Short problem: Swap "arrowhead" for "arrow tip" in the stretch from the line containing "of the 148 dimension" through the end of the lines below. Return only that stretch, otherwise unchanged.
[Start Rows]
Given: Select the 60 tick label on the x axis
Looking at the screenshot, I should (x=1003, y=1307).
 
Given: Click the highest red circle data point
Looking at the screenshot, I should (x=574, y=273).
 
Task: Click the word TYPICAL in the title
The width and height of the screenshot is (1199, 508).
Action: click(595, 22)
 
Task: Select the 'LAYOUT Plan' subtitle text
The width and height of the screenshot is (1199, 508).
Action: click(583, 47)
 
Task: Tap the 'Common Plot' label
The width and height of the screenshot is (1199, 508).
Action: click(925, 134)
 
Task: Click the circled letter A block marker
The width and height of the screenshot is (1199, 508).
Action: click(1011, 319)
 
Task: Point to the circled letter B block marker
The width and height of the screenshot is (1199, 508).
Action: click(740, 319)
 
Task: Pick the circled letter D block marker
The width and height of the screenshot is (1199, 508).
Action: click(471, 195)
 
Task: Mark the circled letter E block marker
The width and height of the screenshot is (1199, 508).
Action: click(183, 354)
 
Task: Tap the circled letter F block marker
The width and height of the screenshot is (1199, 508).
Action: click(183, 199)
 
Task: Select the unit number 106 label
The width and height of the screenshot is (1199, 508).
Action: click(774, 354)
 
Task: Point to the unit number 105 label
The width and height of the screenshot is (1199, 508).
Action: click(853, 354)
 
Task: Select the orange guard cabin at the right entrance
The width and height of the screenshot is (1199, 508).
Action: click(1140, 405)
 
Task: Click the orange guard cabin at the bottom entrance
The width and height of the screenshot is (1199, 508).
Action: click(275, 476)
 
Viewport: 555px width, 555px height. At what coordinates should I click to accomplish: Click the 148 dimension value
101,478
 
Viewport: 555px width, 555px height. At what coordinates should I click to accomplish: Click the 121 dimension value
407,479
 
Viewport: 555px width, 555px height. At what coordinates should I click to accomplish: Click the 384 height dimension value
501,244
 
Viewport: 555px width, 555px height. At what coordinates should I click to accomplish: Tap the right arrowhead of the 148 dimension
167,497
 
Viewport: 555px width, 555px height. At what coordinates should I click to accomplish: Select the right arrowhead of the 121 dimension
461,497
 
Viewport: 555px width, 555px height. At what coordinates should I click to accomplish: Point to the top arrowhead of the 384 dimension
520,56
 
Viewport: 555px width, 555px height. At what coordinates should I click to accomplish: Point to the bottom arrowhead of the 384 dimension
[End Rows]
Response:
Viewport: 555px width, 555px height. At what coordinates should I click to accomplish: Tap the right arrow tip of the 148 dimension
167,497
 
Viewport: 555px width, 555px height. At what coordinates should I click to accomplish: Select the right arrow tip of the 121 dimension
461,497
 
Viewport: 555px width, 555px height. At what coordinates should I click to accomplish: Point to the top arrow tip of the 384 dimension
520,56
 
Viewport: 555px width, 555px height. At what coordinates should I click to accomplish: Point to the bottom arrow tip of the 384 dimension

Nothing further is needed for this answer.